Weightlifting – The Trash Can Sinatras

17 secondes qui ont changé ma vie

Si mon amour buté pour la musique des Trash Can Sinatras a probablement fleuri sur le bois tendre de The Perfect Reminder, virgule acoustique plantée comme une petite cuillère dans de la crème au lait sur le deuxième album du groupe (I’ve Seen Everything, paru en 1993), c’est une bonne décennie plus tard que ces Ecossais en retard sur leur époque d’un millier de rapides Glasgow-Londres – et d’autant de bandwagons – m’ont permis de raccrocher le train de ma propre existence. De faire le grand sot, guitare à la main, en espérant rattraper un peu du temps que j’imaginais alors avoir perdu à écrire le genre d’âneries que vous êtes justement en train de lire – ou de faire l’une des plus grosses bêtises de ma vie. Peu importe, me susurraient en 2004 les Trash Can Sinatras sur Weightlifting, la dernière chanson de l’album que le groupe publia cette année-là, sans label et à bout de souffle, après huit longues années d’un silence épais de doutes et de complications – financières, humaines, personnelles : à en croire le chanteur Frank Reader, ce qui m’attendait avait finalement moins d’importance que ce qui me retenait et dont il fallait que je me débarrasse. Qu’il fallait absolument que je « laisse derrière moi » comme lui réussissait à détacher les syllabes de « weightlifting » (« haltérophilie » où « lever de poids ») pour qu’elles puissent éclater comme des bulles à la surface du refrain. C’est donc ce que je me suis employé à faire, en équilibre sur l’imperturbable motif rythmique charpenté par Stephen Douglas (batterie) et Davy Hugues (basse), dont les notes s’enfoncent dans l’huisserie du morceau comme de petits tourillons tandis qu’un « la laaa la laa laa » nonchalant, comme tombé d’une planche de skate sur la côte Ouest d’un autre pays, chuchote : « Allez, laisse aller. » C’est, je crois, à ce moment précis, celui où les arpèges entremêlés des guitares de John Douglas et de Paul Livingston s’envolent comme une nuée d’oiseaux de verre coloré, que le poids de la culpabilité s’est fait plume et qu’on disparu toutes mes appréhensions. Je n’ai trouvé nulle part ailleurs d’assentiment aussi libérateur, et aujourd’hui encore, c’est toujours auprès des Trash Can Sinatras et de Weightlifting que je retourne quand mes haltères deviennent un peu trop lourds à porter.

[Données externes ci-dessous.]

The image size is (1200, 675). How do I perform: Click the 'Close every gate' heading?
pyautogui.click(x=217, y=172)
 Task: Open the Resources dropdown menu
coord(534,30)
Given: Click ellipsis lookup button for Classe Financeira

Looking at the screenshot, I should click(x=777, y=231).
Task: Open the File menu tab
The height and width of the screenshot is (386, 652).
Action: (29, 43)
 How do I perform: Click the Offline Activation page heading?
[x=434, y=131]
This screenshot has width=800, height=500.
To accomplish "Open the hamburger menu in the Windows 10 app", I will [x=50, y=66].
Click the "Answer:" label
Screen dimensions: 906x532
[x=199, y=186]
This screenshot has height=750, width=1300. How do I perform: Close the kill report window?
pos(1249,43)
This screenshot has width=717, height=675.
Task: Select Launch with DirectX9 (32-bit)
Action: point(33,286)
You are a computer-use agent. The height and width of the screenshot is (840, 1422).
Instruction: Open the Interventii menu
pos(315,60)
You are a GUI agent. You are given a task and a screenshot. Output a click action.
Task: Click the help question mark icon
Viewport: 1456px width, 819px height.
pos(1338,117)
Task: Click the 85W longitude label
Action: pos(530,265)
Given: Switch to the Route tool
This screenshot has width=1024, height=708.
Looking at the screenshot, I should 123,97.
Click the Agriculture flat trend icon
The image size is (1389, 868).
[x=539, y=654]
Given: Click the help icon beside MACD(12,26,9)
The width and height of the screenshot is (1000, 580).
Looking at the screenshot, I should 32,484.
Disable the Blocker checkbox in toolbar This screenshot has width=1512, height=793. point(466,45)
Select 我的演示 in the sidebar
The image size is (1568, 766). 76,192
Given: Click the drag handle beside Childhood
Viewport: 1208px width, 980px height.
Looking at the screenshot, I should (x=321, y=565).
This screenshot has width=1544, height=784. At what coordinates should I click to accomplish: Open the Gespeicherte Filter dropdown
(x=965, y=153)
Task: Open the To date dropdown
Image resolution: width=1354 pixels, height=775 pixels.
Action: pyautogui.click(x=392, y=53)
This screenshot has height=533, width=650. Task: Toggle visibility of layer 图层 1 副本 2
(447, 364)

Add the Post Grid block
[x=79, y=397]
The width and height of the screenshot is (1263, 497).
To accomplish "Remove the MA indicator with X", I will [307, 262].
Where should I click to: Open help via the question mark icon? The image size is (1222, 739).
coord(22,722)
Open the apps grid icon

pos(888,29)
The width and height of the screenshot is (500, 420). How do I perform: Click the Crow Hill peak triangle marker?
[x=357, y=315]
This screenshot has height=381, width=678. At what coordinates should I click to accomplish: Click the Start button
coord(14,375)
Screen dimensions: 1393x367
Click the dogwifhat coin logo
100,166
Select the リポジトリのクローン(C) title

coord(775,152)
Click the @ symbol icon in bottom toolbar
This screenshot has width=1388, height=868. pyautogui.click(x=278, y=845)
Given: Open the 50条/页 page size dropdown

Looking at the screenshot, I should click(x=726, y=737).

3 réflexions sur « Weightlifting – The Trash Can Sinatras »

  1. Grand disque, grande chanson. J’ai toujours beaucoup aimé aussi le supplément DVD : on a un sentiment de vie quotidienne complètement dingue, alors qu’on ne quitte pas le studio. Mais à leur comportement, on sent qu’ils savent l’heure qu’il est, et à quelle heure ils doivent récupérer les enfants, faire les courses, etc. (J’ai l’impression qu’il faudrait ajouter : l’heure du rendez-vous chez le psy, ou, pire, l’heure du rendez-vous chez l’avocat, si je comprends bien votre article entre les lignes, mais bon.) Tout art qui parle de la vie quotidienne est du grand art, je crois.